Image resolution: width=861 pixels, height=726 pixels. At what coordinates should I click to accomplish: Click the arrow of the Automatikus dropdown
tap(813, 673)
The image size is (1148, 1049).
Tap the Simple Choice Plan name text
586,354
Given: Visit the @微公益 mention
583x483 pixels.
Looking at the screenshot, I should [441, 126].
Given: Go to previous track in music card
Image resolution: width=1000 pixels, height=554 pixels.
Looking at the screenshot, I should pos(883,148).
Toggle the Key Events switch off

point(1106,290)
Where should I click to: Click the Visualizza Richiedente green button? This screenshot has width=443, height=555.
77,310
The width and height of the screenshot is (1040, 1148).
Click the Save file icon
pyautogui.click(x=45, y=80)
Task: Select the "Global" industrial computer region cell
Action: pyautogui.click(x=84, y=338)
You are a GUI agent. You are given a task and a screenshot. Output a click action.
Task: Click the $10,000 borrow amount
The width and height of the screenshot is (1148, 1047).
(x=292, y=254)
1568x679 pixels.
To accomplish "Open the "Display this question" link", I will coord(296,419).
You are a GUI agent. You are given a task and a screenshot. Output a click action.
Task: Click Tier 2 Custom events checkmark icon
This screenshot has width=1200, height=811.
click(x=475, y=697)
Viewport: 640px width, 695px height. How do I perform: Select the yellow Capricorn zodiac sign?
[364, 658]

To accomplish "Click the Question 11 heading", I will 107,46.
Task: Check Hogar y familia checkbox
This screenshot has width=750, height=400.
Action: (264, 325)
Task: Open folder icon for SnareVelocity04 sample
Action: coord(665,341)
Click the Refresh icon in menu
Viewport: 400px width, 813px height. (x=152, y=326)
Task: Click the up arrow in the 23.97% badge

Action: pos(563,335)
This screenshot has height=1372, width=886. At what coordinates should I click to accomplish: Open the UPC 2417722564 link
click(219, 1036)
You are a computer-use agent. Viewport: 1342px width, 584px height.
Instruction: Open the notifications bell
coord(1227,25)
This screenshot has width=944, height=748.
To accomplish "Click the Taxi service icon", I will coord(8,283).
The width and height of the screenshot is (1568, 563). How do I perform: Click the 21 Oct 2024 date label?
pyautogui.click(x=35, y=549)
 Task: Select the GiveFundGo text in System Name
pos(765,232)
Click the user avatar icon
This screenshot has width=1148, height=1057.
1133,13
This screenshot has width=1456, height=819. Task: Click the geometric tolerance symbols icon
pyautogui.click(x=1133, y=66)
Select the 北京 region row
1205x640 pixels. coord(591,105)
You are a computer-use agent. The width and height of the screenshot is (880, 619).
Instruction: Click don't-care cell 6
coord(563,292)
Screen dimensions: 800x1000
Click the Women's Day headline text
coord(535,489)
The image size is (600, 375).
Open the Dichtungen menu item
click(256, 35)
++++++++
● Exercise description
The required output is every line from the one that holds "You are a computer-use agent. The" through the last line of the listing above, retyped exactly and with nothing else.

● Result of the exercise
You are a computer-use agent. The width and height of the screenshot is (880, 619).
Instruction: Click don't-care cell 6
coord(563,292)
Screen dimensions: 800x1000
Click the Women's Day headline text
coord(535,489)
The image size is (600, 375).
Open the Dichtungen menu item
click(256, 35)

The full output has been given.